El primero es la vivencia de Susana. El nombre, por supuesto, es falso. Pero la historia es cierta. Susana llegaba a casa tras el trabajo y el teléfono le suelta, a bocajarro, la noticia del fallecimiento de su novio. Susana pensó, en ese instante, que el dolor sencillamente la mataría, que iba a morirse también. Era seguro, y así lo sintió, el estrangulamiento en la boca del estómago era el signo evidente de que esa llamada la iba a quitar de en medio. Unos minutos después, viendo correr a su sobrino de seis años, pasillo adelante, con los brazos abiertos, supo que no, que no se iba a morir. Lo supo con la certeza luminosa de quien no entiende mucho de lo que pasa, pero pasa. Lo entendió en el corazón roto, quebrado por la pérdida, pero aún hábil para integrar esas señales que no tienen modo de demostrarse, porque tocan no la cabeza, sino el sentimiento. No se moriría.


El segundo mensaje se lo oí directamente a Pepe Alonso en una charla de formación. Él hablaba de lo que le había costado integrar y comprender la resurrección tras la muerte. Y decía, con una lucidez que solo concede la vida y los años, que al final se dio cuenta de que toda muerte entraña, en sí misma, la esperanza y la gloria. Que existen pedacitos de resurrección ocultos en las peores nuevas. Así, nos hacía partícipes a nosotros, estudiantes entonces de veintipocos años, de que descubrió que en la propia esencia de la muerte de su madre, cuando sintió cómo el suelo firme se retiraba bruscamente, estaba escondida la resurrección y la esperanza. Que no son cosas sucesivas, primero se muere uno y luego resucita, sino que son dos aspectos inseparables, íntimamente unidos.

Yo soy creyente, pero no sé si hay vida después de la vida. Lo que sí sé es que hay vida antes de la muerte, y que esa vida es la que prolonga su sombra alargada hasta los confines de la realidad. Sé, porque lo he visto, que hay motivos para la esperanza, que nunca todo está perdido. Creo que cuando una familia entera se vuelca en el miembro más débil, el más herido, para consolar, para verter vino y aceite en las heridas, para serenar y para acompañar, hay esperanza. Creo que descubrir la humanidad de las personas y entroncar en sus sentimientos, revelándonos y descubriéndonos vulnerables, es un signo de esperanza.

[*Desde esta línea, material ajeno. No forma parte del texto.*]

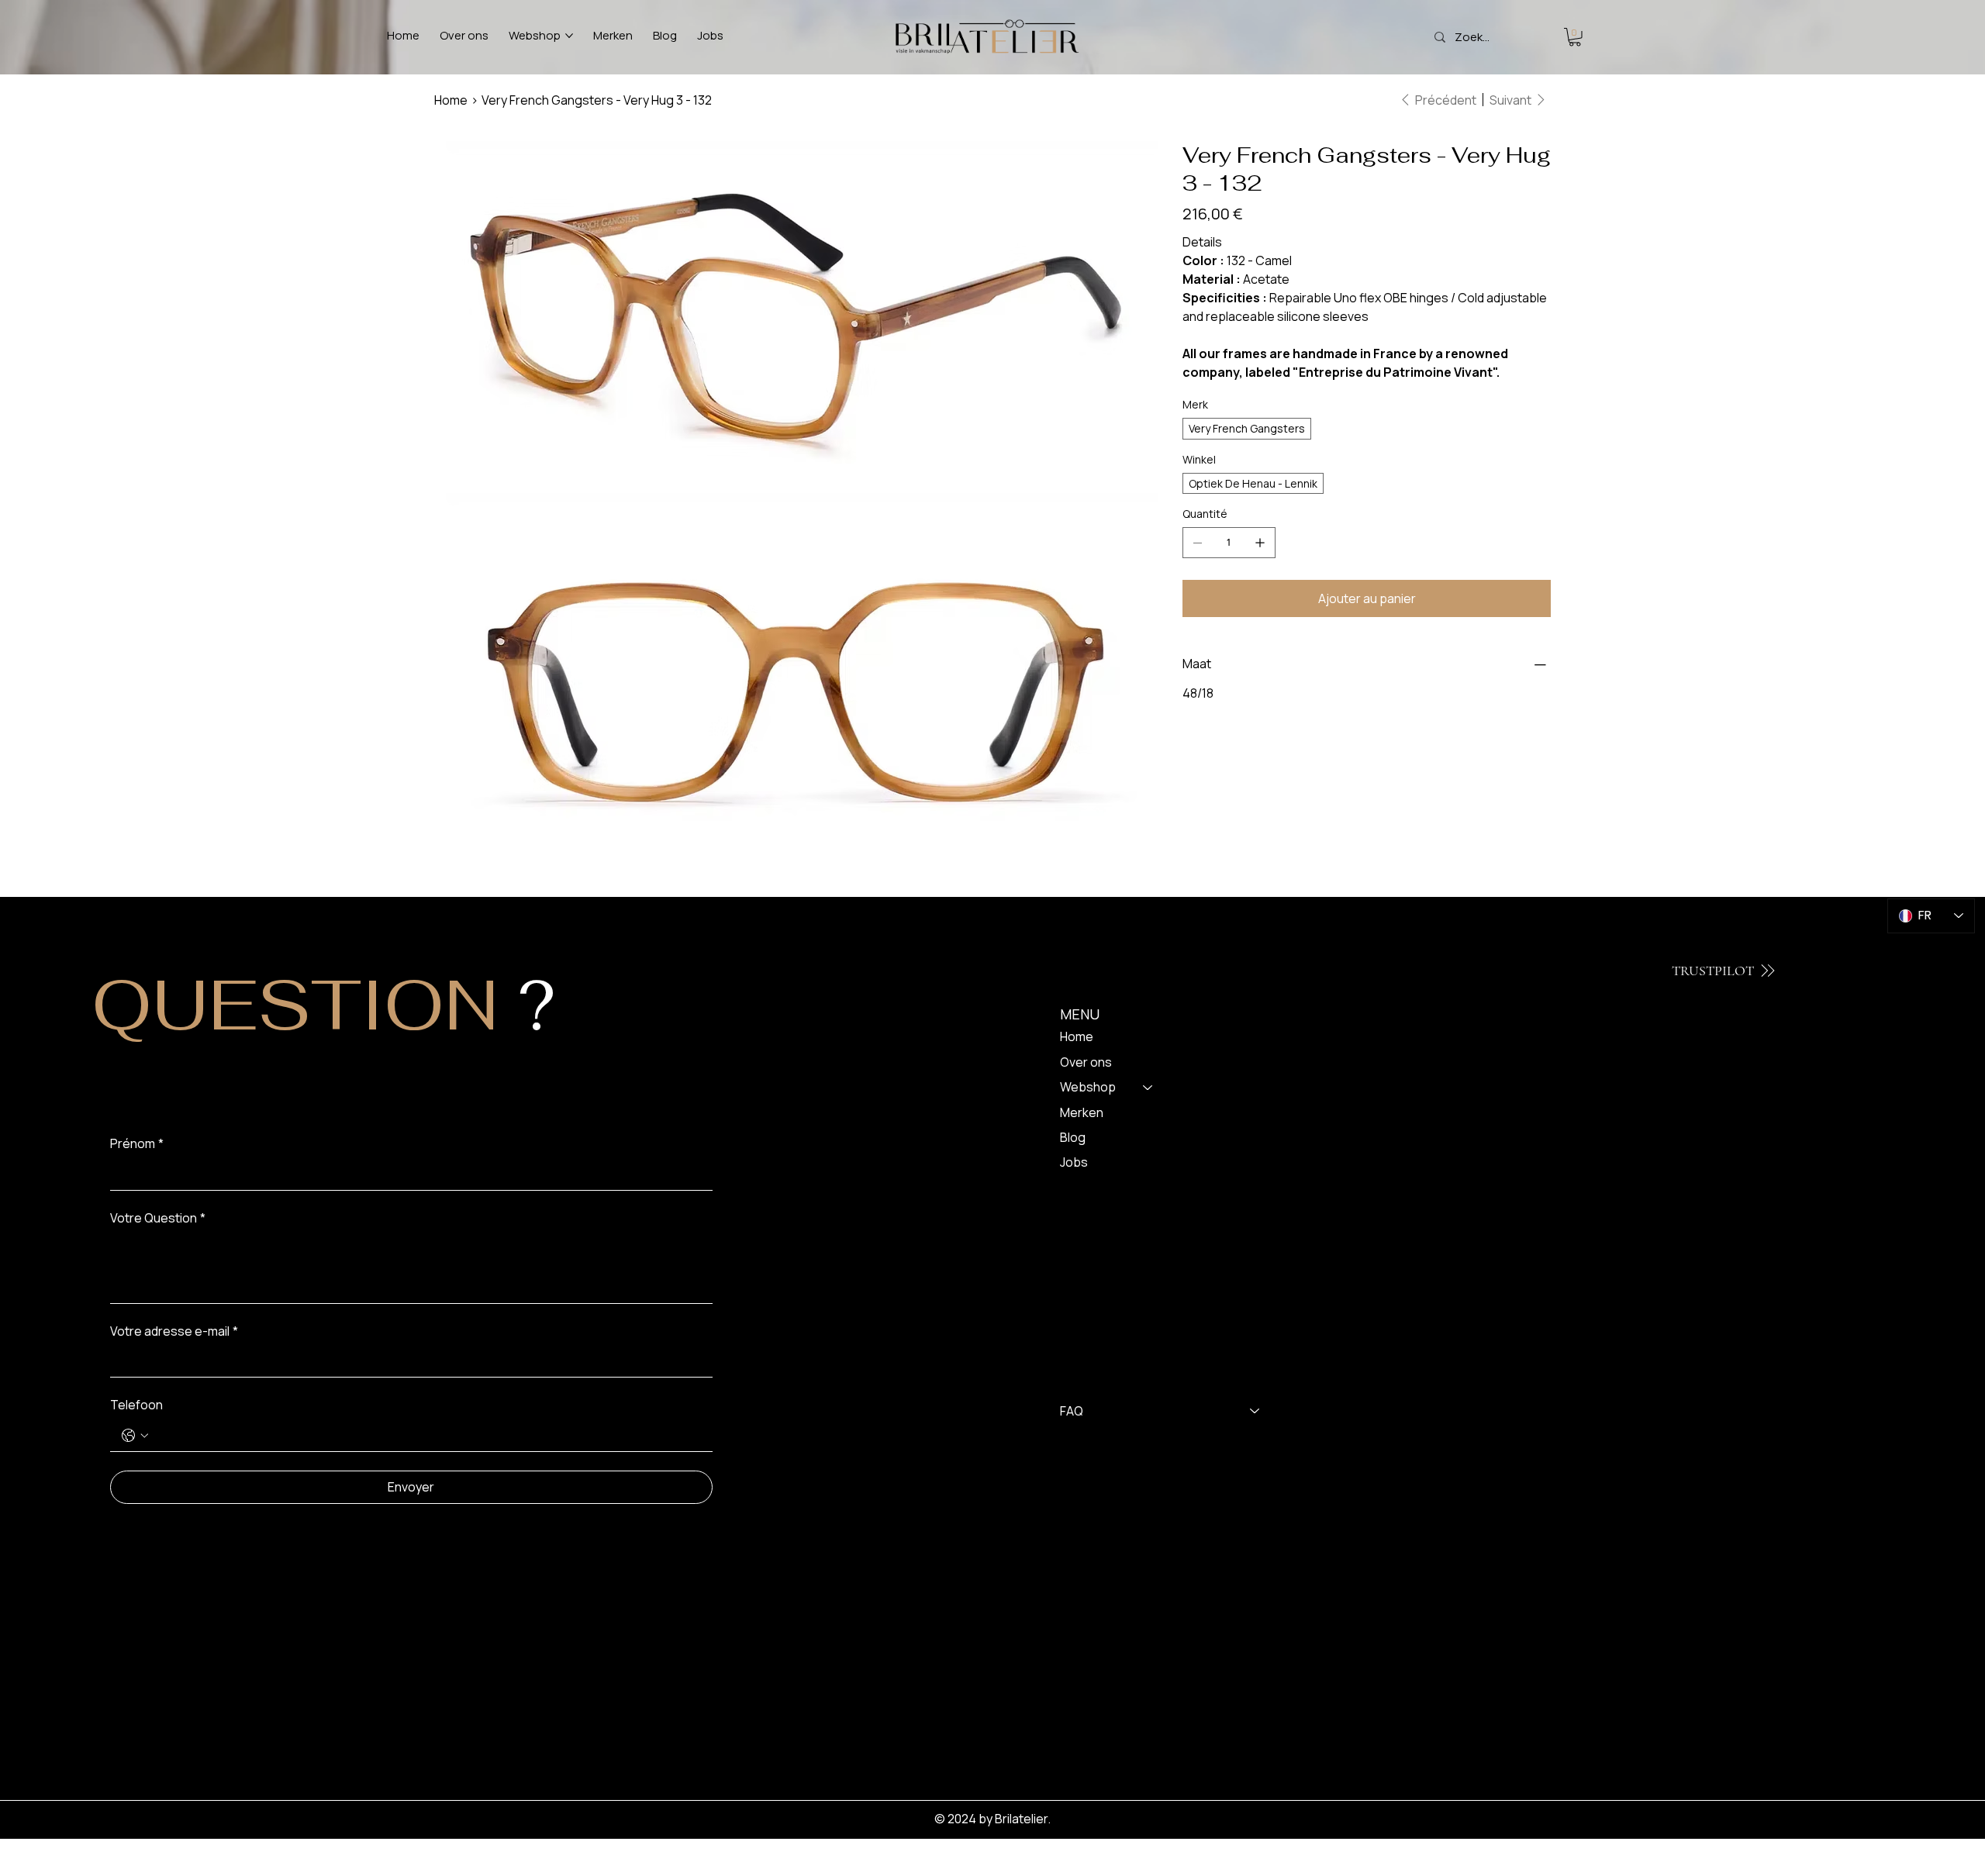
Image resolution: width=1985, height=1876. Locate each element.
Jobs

Esa esperanza debe de ser la antesala de la resurrección, la vida eterna que intuimos y anhelamos. Y lo creo sin saber muy qué es lo que digo, pero convencido de que son necesarios ojos nuevos cada día para descubrir los gestos que nos la anticipan: el abrazo entre lágrimas, la mirada atenta, el silencio confundido y empático...

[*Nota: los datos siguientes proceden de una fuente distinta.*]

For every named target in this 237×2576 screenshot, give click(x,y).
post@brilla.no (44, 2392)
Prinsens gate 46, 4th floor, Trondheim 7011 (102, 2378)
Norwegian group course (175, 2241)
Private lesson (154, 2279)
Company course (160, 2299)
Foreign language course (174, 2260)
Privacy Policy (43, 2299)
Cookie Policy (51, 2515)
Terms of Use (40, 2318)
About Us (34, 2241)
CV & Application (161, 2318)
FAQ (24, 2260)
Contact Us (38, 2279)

Hoy recuerdo todos los momentos compartidos con Maricarmen y con Pepe, lo que aprendí y lo que gocé. Recuerdo las sonrisas y las palabras, las bromas, las sorpresas, los pasos y los caminos que anduve con ellos. Recuerdo todo y lo contrasto con lo vivido estos días. Y sé, como sabía Susana, que hay cosas que nunca mueren. Y que es precisa la vigilia en el corazón, porque, ya lo decía Aristóteles, la esperanza es el sueño del hombre despierto.